Texto del documento

════════════════

(San Agustín)
¡Tarde te amé, hermosura tan antigua y tan nueva, tarde te amé! Y tú estabas dentro de mí y yo afuera, y así por fuera te buscaba; y, deforme como era, me lanzaba sobre estas cosas hermosas que tú creaste.
Tú estabas conmigo, mas yo no estaba contigo.
Reteníanme lejos de Ti aquellas cosas que, si no estuviesen en Ti, no existirían.
Me llamaste y clamaste, y quebrantaste mi sordera; brillaste y resplandeciste, y curaste mi ceguera; exhalaste tu perfume y lo aspiré, y ahora te anhelo; gusté de Ti, y ahora siento hambre y sed de Ti; me tocaste, y deseé con ansia la paz que procede de Ti…
Cuando yo me adhiera a Ti con todo mi ser, ya no habrá más dolor ni trabajo para mí, y mi vida será realmente viva, llena toda de Ti.

════════════════

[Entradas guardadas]
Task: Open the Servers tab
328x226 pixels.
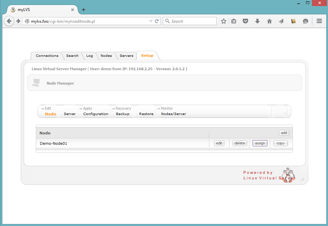Action: 126,56
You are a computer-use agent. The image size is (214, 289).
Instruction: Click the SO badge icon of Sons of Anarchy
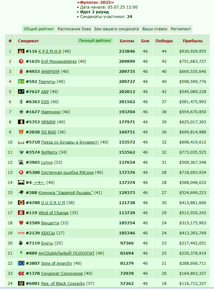click(21, 263)
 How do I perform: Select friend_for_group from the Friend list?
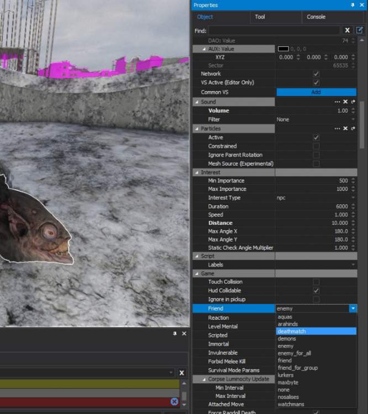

════════════════

Requisitos de la tarea
Por favor, retoma el texto de San Agustín que empieza «¡Tarde te amé» y escribe su continuación a partir de la última oración.

Respuesta al ejercicio
Tú, al que llenas deTi lo elevas, mas, como yo aún no me he llenado de Ti, soy todavía para mí mismo una carga.
Contienden mis alegrías, dignas de ser lloradas, con mis tristezas, dignas de ser aplaudidas, y no sé de qué parte está la victoria…
¡Ay de mí, señor! ¡Ten misericordia de mí! Contienden también mis tristezas malas con mis gozos buenos, y no sé a quién se ha de inclinar el triunfo.
¡Ay de mí, señor! ¡Ten misericordia de mí! Yo no te oculto mis llagas. Tú eres médico, y yo estoy enfermo; tú eres misericordioso, y yo soy miserable…
Pero toda mi esperanza estriba sólo en tu muy grande misericordia.
¡Dame lo que me pides y pídeme lo que quieras!